The seminar closed with working groups on inclusion and artificial intelligence, positioning itself as a reference point for higher education policy across Latin America. But the conversation revealed something sobering: the region's universities face a convergence of crises. Digital infrastructure is unequally distributed. Curricula are misaligned with labor markets. Gender gaps persist in technical fields. And artificial intelligence is arriving whether institutions are ready or not. For Colombia especially, where 44 percent of students cannot even access the internet, the gap between the education system that exists and the one the future requires has become impossible to ignore.
Notable Quotes
We have made significant efforts to expand coverage, but the numbers tell a different story when you look at what's actually happening in the regions.— Jairo Torres, president of ASCUN and SUE
Universities are not producing graduates in fields the economy actually needs, and they are not equipping graduates with the skills required for the jobs that exist.— Rafael Puyol, president of the International University of La Rioja
The Hearth Conversation Another angle on the story
Why does internet access matter so much for higher education? Couldn't a student in Chocó still attend university somehow?
They could, in theory. But in practice, higher education has become digital. Lectures are online, assignments are submitted digitally, research happens through databases. A student without internet is not just inconvenienced—they're locked out of the actual experience of being a university student.

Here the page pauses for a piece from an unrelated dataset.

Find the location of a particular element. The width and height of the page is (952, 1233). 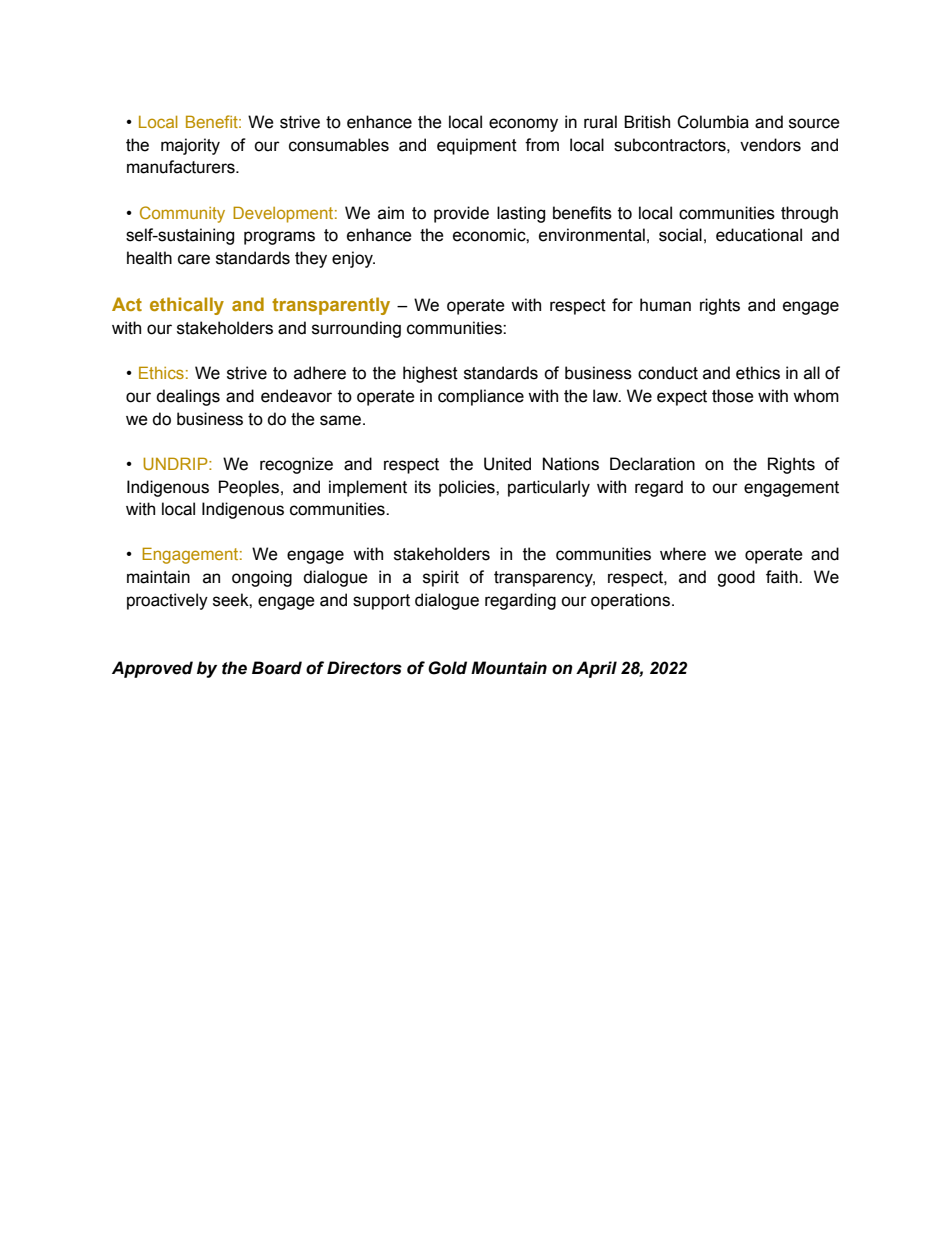

majority is located at coordinates (190, 146).
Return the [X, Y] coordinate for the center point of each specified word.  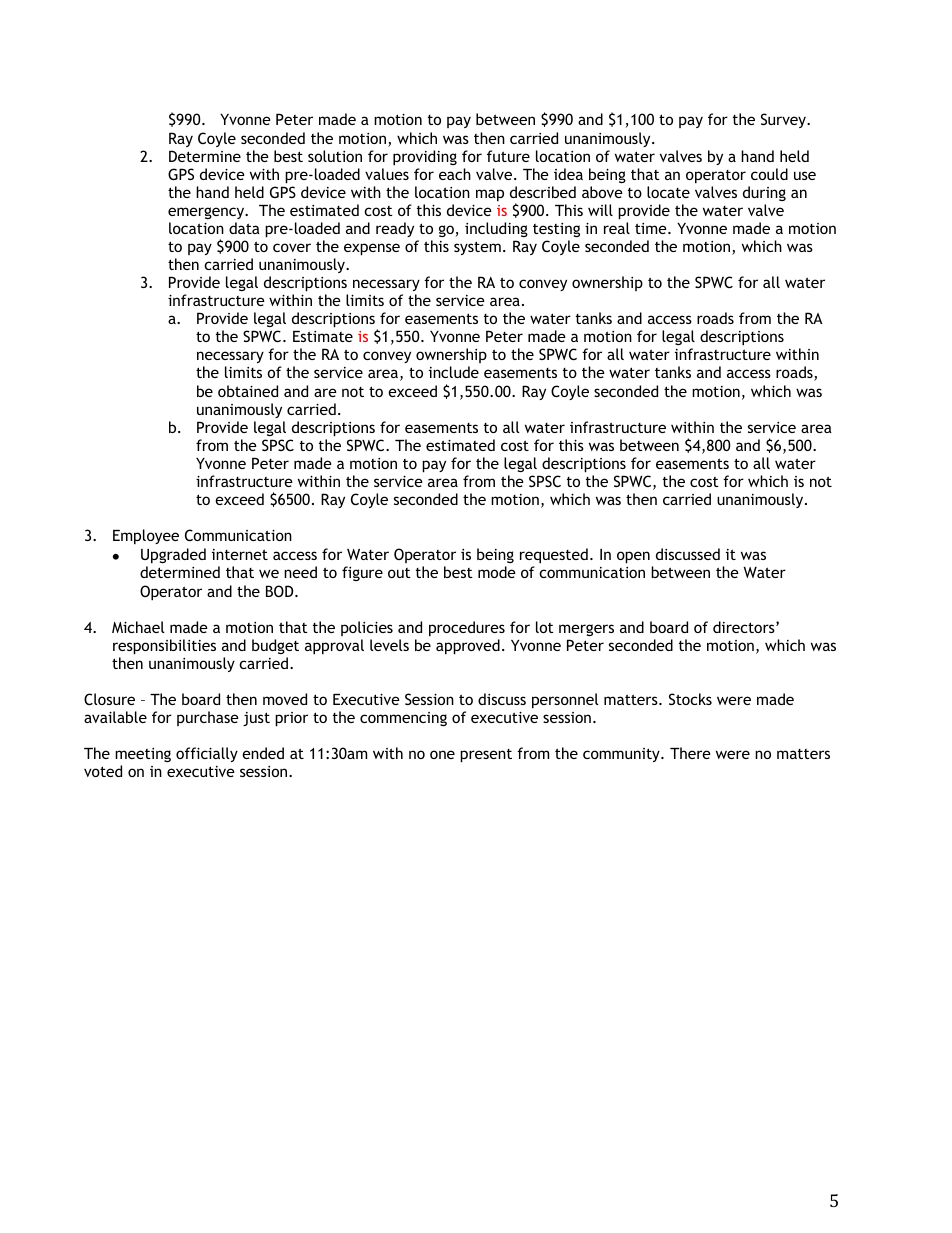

And the 44 percent figure—is that students who have no internet at home, or students who have no internet access anywhere?
The reporting doesn't specify that distinction, but given that Chocó is at 1 percent, we're talking about regions where internet is genuinely scarce. It's not just a home connectivity problem. It's infrastructure that doesn't exist.
The seminar talked a lot about STEM and employability. Is the problem that universities aren't teaching STEM, or that students can't access STEM education because they lack internet?
Both, actually. There's a shortage of STEM professionals across the region—universities aren't producing enough. But for students without internet, the barrier comes earlier. They can't even enroll in programs that require digital access. The digital divide becomes a skills divide becomes an employment divide.
One speaker mentioned that universities are training people in the same way they always have. Is that a separate problem from the digital divide?
It is, but they're connected. Universities that are comfortable with old methods are also slower to adapt to the reality that their graduates need different skills. The digital divide is immediate and physical. The curriculum problem is institutional and cultural. Both need to change.
What happens to the students in those three eastern departments with no universities at all?
They either don't pursue higher education, or they have to leave home to do it. That's a cost—financial, social, personal. It concentrates opportunity in cities and leaves entire regions behind.
Is artificial intelligence making this worse or better?
That's the question the seminar was wrestling with. AI could democratize education—better tools, personalized learning. But if you don't have internet, AI doesn't help you. And if universities don't redesign their programs around AI, graduates will be unprepared. So it's both an opportunity and a threat, depending on whether the system can actually change.